Myers and Tunstall arrived in Boston Harbor on April 18, 1862, where they were delivered to the United States Marshals Service and imprisoned at Fort Warren, Massachusetts. Tunstall and Myers had been kept in leg irons for the duration of their journey and not given a change of clothing. When questioned, the men swore they were innocent civilians, but Semmes' dispatches make it clear that he had sent Myers on a mission to procure coal and Tunstall had volunteered to go along. In an article written after the war and published in the Confederate Veteran magazine, Myers admitted that his mission to Cádiz was of a military nature.

Tunstall was ordered to be released on May 5 by William Seward. He returned to the South and served on a Confederate blockade runner, but was captured by Federal forces and imprisoned. Released on the condition that he would go to Europe for the duration of the Civil War, Tunstall returned to Alabama in 1866 and later served as the US consul in San Salvador. He later moved to El Paso, Texas and died in 1918 at age 95.

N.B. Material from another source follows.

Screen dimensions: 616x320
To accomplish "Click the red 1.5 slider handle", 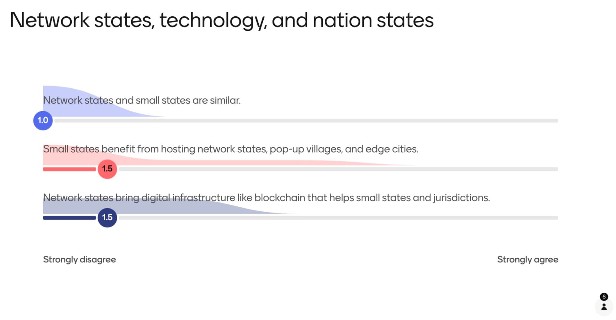I will 107,169.
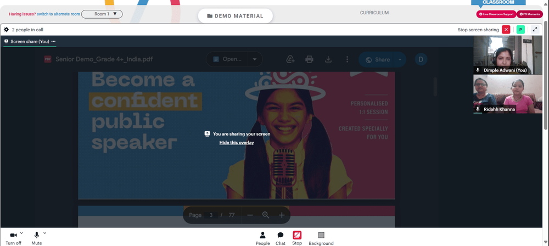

Myers was held at Fort Warren for four months before he was taken to Fortress Monroe in Virginia and exchanged as a prisoner of war. He later moved to Jacksonville, Florida and was employed by the municipal waterworks before his death in 1901.

After being recalled from Morocco, DeLong was appointed as the US consul in Aux Cayes, Haiti, serving there for eight years, before moving to Independence, Kansas, where he was elected mayor. DeLong died in Kansas in 1891.